» **Problem to solve**: Only the lines from the one bearing "The image size" through the end of the entries should be output, exactly as they stand, and pictures should be skipped.

[Data excerpts Boundary: Start]

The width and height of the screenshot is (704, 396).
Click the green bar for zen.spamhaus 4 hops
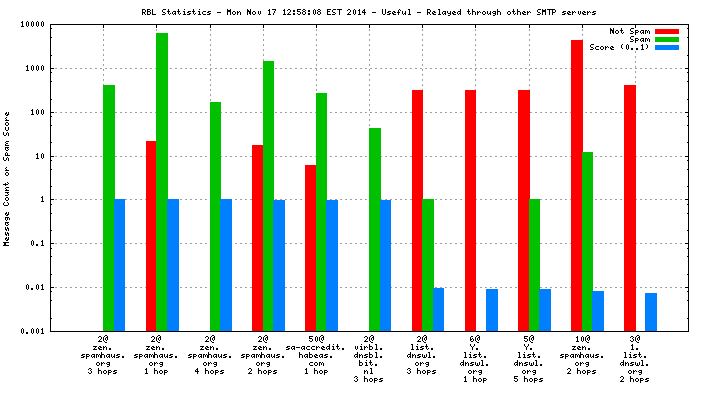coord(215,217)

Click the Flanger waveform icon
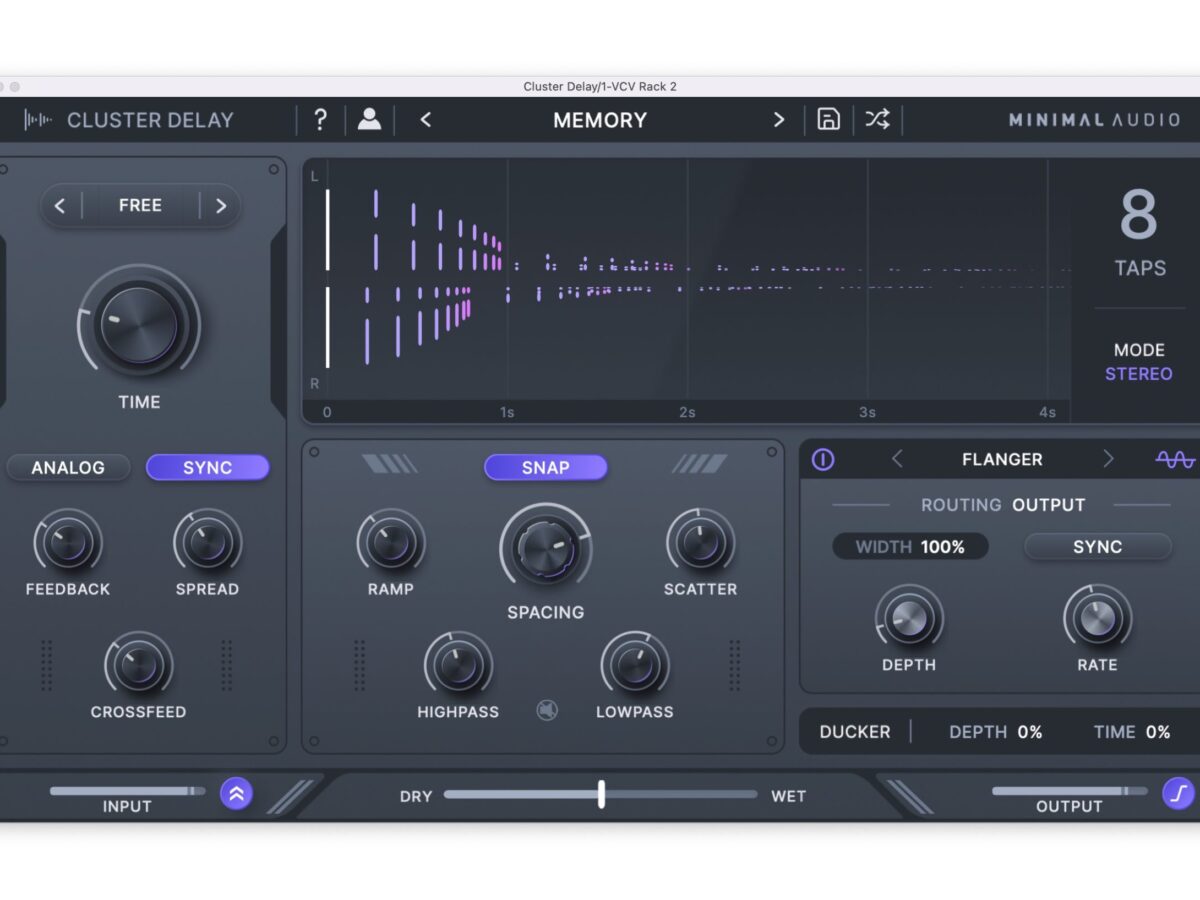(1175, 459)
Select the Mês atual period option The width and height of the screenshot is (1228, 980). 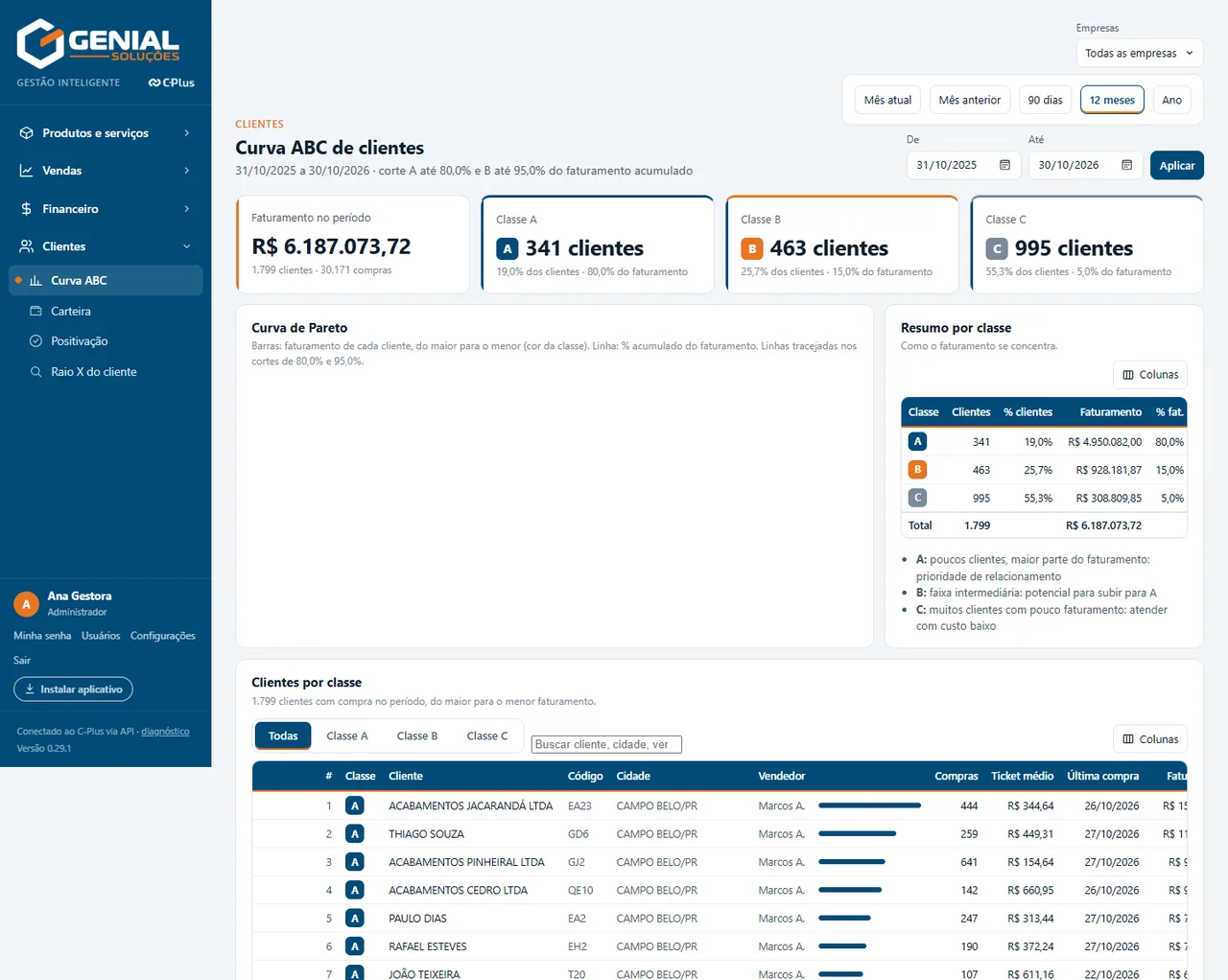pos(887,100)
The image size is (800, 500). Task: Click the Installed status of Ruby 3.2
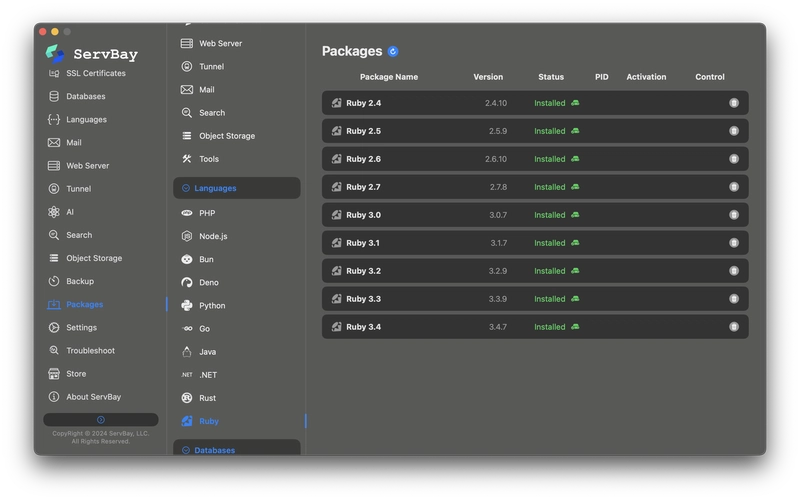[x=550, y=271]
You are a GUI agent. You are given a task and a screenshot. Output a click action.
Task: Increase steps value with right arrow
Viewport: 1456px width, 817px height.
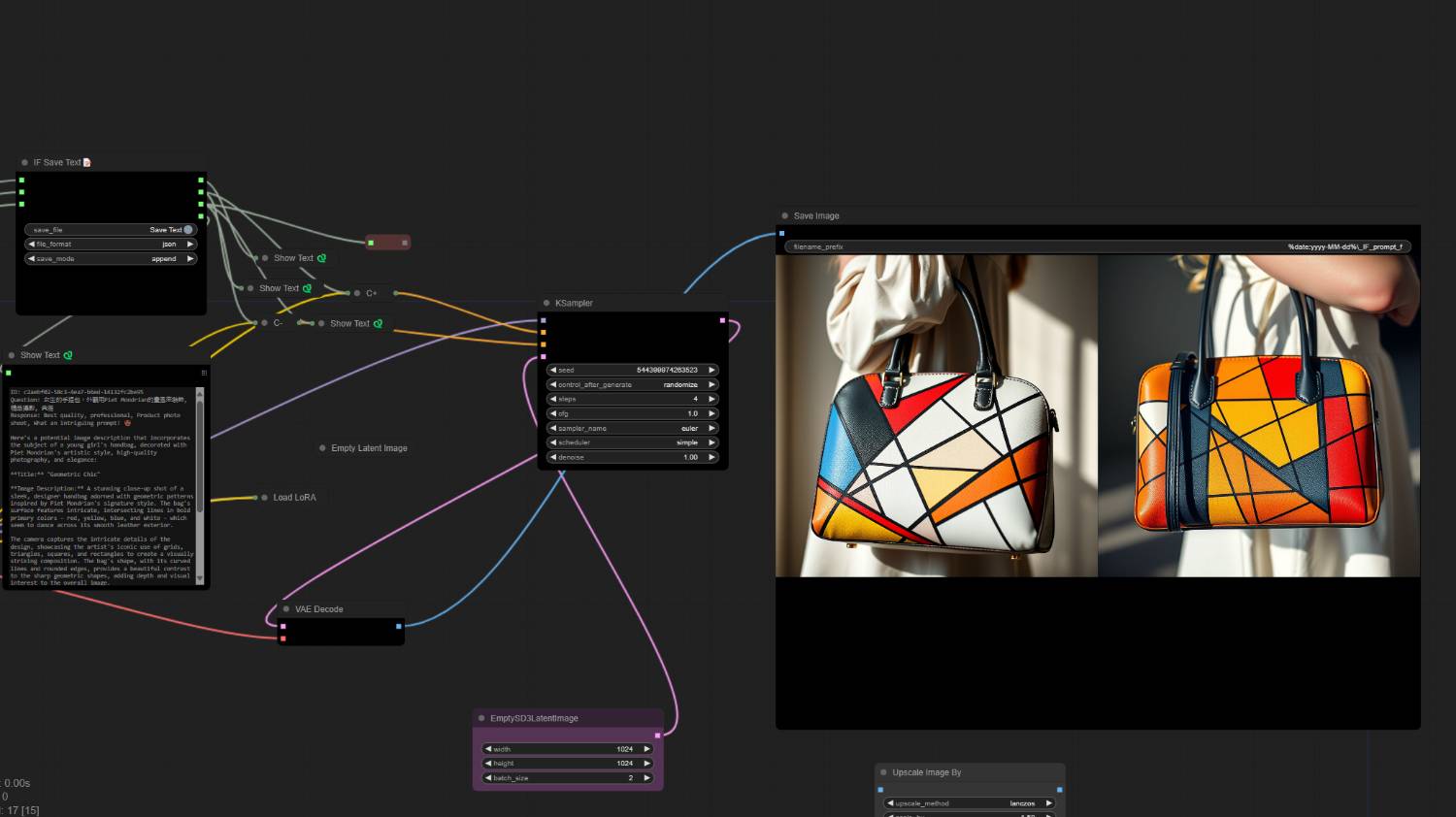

[Data excerpts Boundary: End]

» **Written reply**:
The image size is (800, 500). Task: Click the Installed status of Ruby 3.2
[x=550, y=271]
You are a GUI agent. You are given a task and a screenshot. Output a click action.
Task: Increase steps value with right arrow
Viewport: 1456px width, 817px height.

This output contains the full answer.